Amicus briefs supporting Cox include free speech groups like the American Civil Liberties Union, as well as major technology companies like Google and X Corp., while the music label's position is supported by groups like the Motion Picture Association. Cox's position was also supported by the U.S. Solicitor General's office, arguing the labels had not met the standard to demonstrate Cox was liable for copyright infringement.

Oral arguments were held December 1, 2025. Court journalists said that the justices from both ends of the political spectrum were skeptical of arguments from both Cox and the music labels, with Sonia Sotomayor saying "We are being put to two extremes here, how do we announce a rule that deals with those two extremes?" The justices questioned whether Cox's policy was too laissez-faire and caused it to be implicated by the jury, while they also argued that some of the proposed remedies from the music labels were too strict, such as slowing Internet speeds at colleges due to the number of repeat infringers found there, of which Samuel Alito said "I just don't see how it's workable at all". Journalists did say the questioning appeared to favor Cox, following from the Court's previous rulings in 2023 in Gonzalez v. Google and Twitter v. Taamneh which favored liability protection for ISPs from the actions of their users. Neil Gorsuch said the Court would need to use a "flag of caution in expanding [the definition of contributory liability] too broadly" due to lack of congressional action.

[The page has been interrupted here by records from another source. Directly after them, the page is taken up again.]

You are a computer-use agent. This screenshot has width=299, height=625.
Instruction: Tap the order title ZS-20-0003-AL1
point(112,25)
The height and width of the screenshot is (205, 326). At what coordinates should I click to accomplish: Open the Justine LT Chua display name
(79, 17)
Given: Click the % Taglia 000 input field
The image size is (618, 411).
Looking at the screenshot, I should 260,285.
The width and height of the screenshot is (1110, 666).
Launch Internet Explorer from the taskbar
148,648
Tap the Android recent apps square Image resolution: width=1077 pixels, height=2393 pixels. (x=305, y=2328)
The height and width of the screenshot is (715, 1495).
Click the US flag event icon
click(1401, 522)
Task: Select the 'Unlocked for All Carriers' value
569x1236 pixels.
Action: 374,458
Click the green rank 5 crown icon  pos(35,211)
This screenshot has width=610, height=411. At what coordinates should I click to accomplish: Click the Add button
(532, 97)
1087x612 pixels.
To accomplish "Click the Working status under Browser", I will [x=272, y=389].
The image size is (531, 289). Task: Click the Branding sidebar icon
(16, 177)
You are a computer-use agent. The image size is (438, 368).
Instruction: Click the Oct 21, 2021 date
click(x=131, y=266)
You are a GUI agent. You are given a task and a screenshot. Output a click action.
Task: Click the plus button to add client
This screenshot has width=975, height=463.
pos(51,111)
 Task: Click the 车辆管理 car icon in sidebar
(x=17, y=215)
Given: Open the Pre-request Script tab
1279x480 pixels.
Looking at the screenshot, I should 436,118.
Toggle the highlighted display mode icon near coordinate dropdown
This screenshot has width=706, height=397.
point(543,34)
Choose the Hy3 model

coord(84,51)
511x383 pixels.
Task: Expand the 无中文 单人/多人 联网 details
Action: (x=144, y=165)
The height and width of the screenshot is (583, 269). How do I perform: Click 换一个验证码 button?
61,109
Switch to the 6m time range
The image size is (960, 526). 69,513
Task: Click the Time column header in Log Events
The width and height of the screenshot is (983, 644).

The Court issued its decision on March 25, 2026, with all nine justices agreeing in favor of Cox that it was not liable for contributory infringement, reversing the Fourth Circuit's decision and remanding the case. Justice Clarence Thomas wrote for the majority, joined by all but Justices Sonia Sotomayor and Ketanji Brown Jackson. Thomas said "Under our precedents, a company is not liable as a copyright infringer for merely providing a service to the general public with knowledge that it will be used by some to infringe copyrights."

Sotomayor wrote a concurrence only in the judgment, joined by Jackson, saying that "The majority's artificial limiting of secondary liability is supported by neither precedent nor statute." Sotomayor also reviewed the aiding-and-abetting liability, however plaintiffs could not prove that Cox knowingly did it, and she pointed out to fatal "informational gap" since the plaintiffs only told Cox about the connections in a location that violated the copyrights, but not who actually violated the law among the users. Sotomayor noticed that Cox might be indifferent, but concluding that "Mere indifference, however, is not enough for aiding and abetting liability to attach."

==Impact==
Following the decision, the Supreme Court, on order, granted certiorari and then vacated the Fifth Circuit's decision in Grande Communications v. UMG Recordings. In this case, Grande Communications had been fined for contributory infringement of copyrighted music by its users through a jury trial. The Supreme Court ruled on the basis of Cox Communications that the Fifth Circuit must review the case under this new directive.

Ars Technica describes that Cox's Supreme Court ruling would "doom other copyrights lawsuits", adding that the big techs and AI companies, such as Nvidia, have begun to cite Cox in their copyrights lawsuits. Nvidia cited Cox in their lawsuits against authors. As the Supreme Court's decision argued that Cox did not make their service to infringe, Nvidia argued that their platform "cannot be deemed 'tailored to infringement' under Cox." Citing Cox, Google also believed the lawsuit they were facing from book publishers should be tossed out. Likewise, Meta was using Cox as their defense against the allegations of using copyrighted works to train its large language models.